Air emergency: Governments flail, India gasps for breath

Governance by abdication is now part of the playbook of governments.
Representational Image (File | PTI)
Representational Image (File | PTI)

There are two Indias! One which is waiting endlessly for the system to fix the problem of air pollution and the other which is taking forever to address the issue and thrives on brazen incrementalism. 

Governance by abdication is now part of the playbook of governments. Unsurprisingly, the Chief Justice of India on Wednesday observed that the ‘’bureaucracy has gone into inertia’’ and simply waits for the courts to administer. History, it is said, repeats itself first as tragedy and then as farce. In the Indian context, tragedy appears in episodes as apathy reduces governance to a farce. The saga of air pollution is simply the parade of systemic failures. 

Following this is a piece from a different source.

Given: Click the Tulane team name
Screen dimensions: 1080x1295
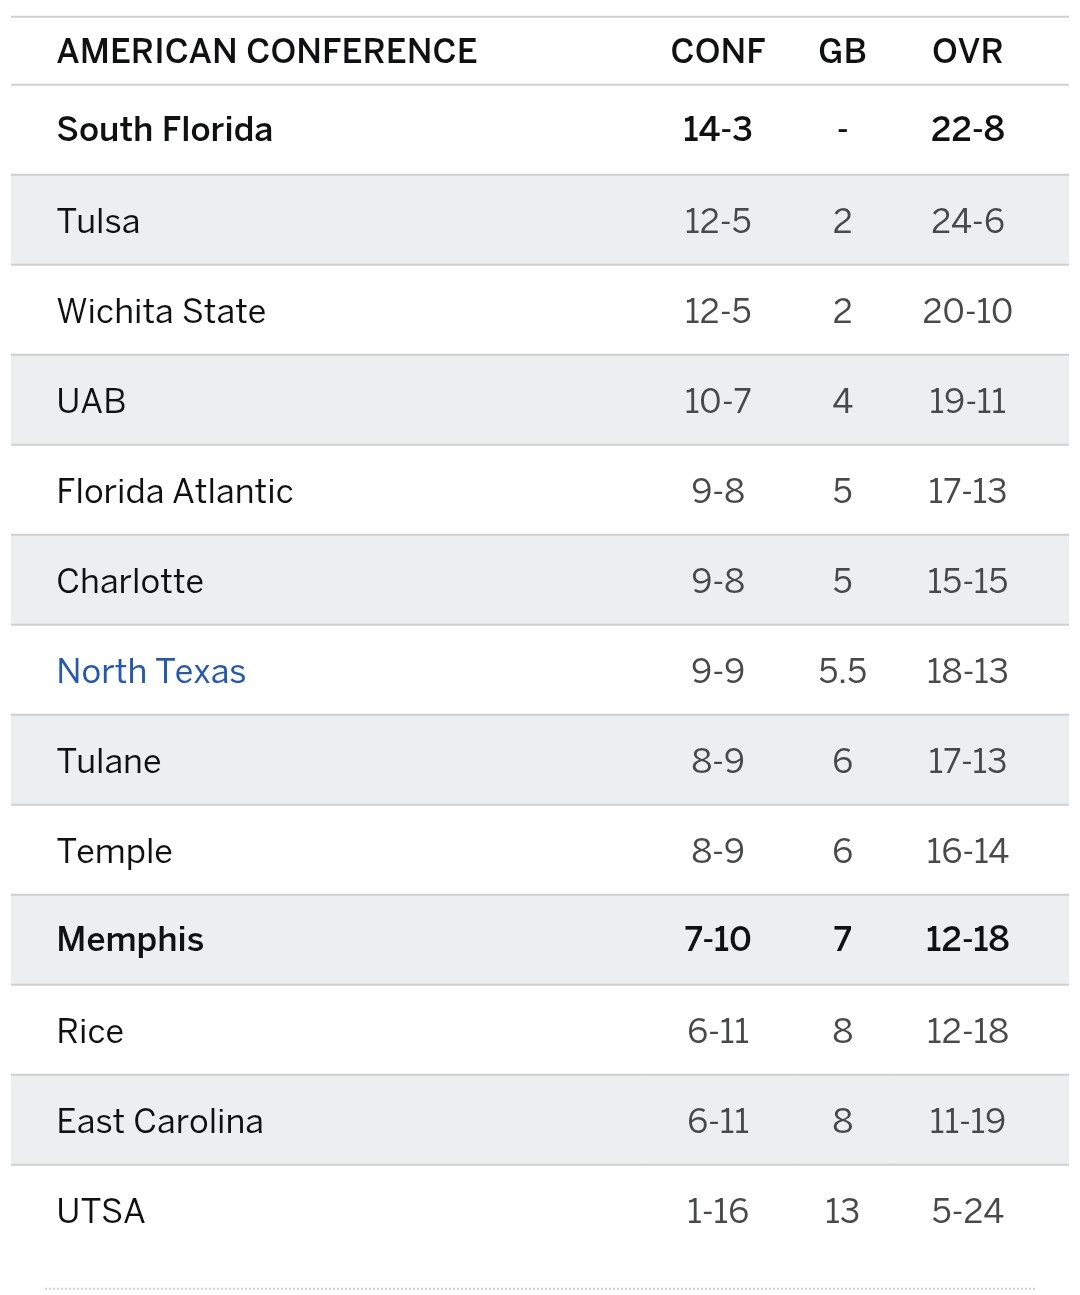Looking at the screenshot, I should click(109, 761).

In 2000, the government admitted in Parliament that “air pollution in metropolitan cities exhibit an increasing trend due to increase in economic activities, urbanisation, and industrialisation”. In 2008, the government informed Parliament that ambient air quality is monitored by central and state pollution control boards and data is deployed to determine efficacy of measures.

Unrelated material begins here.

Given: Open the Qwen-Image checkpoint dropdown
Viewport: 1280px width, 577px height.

You would think the early warnings and monitoring would matter. Yet by 2015, the phraseology of “air emergency” had acquired currency. In December 2015, Prakash Javadekar announced 39 steps under Section 18 of the Air Act to deal with factors that generate both emissions and lethal levels of particulate material from agri waste disposal, garbage burning, landfills, construction, transport emission et al. 

How did the plan pan out? The short answer is both monitoring and implementation of measures fell short of the promise. In 2017, schools had to be shut down, diplomats protested and international flights were halted. In 2019, emergency measures were announced and cricket players wore masks while training. In 2021, there is a graded response action plan in place and yet there is also an emergency.

Two decades later, it would seem little has changed. And again, there are two Indias. Delhi which gets national political attention and then there is the rest of India which suffers silently. The peculiar geography of Delhi simply illuminates the magnitude of what is clearly a national problem. 

In August 2021, the government shared with Parliament the data from 1,114 monitoring stations revealing that 132 cities fell under the category of “non-attainment” in terms of levels of Particulate Matter (PM). Of these, over 50 cities reported PM10 levels well above 100 micrograms per cubic meter, which is more than thrice the specified acceptable level of 31µg/m3.

Poor ambient air quality has consequences. In September 2021, the World Health Organisation revealed that air pollution was the cause of over 7 million premature deaths across the world. India accounts for nearly 25 per cent of these deaths. As per the Global Burden of Disease Study 2019 estimates, air pollution is the cause of over 1.7 million deaths in India — that is over 1,900 deaths an hour. 

Lives matter and what is mystifying is that despite evidence presented since 1998, successive governments have laboured to deny the correlation of pollution and deaths. The standard response, as articulated again in Parliament in August 2021, is “there are no conclusive data available in the country to establish direct correlation of death/disease exclusively due to air pollution.” 

The quality of air effectively reflects the gaps in policy on the ground. Essentially, this calls for the coming together of policies and capacity creation across sectors to bring down both emissions of gases and generation of particulate material. For instance, agri waste disposal impacts farm yield but farmers need options. Why not leverage the start-up ecosystem to create backward and forward linkages?

Urbanisation — from the messy landscape of construction to the tyranny of commuting — is a clear causative. This demands a rethink on policies on how scarce space is utilised — both horizontal user norms and potential for vertical growth. Must every Indian be forced to commute for hours? The need for personal transport is compelled by the inadequacy of mass transport systems. Reconfiguring the now-comatose ‘smart cities’ initiative could create room for pilots and demonstration effect. 

Dependence of cities on coal-based thermal power is an issue. This needs to be addressed if plants are to shut down. Now that India has committed to ramping up renewables, why not propel rooftop solar, think in per/kwhr terms rather than in MW terms and incentivise off-grid solutions for homes and urban commercial spaces. How about integrating it into the urban planning matrix?

The fallout of poor air quality is not limited to individual health. It has a significant impact on the health of the economy and, consequently, potential growth. A study by UK-based non-profit Clean Air Fund, management firm Dalberg Advisors and the Confederation of Indian Industry (CII) estimates the impact of air pollution costs the economy over 3 per cent of GDP or roughly Rs 7 lakh crore.

The right to clean air cannot be at the mercy of weather gods. It is not that the problem is new or that solutions are not known. Success demands a champion empowered by political will.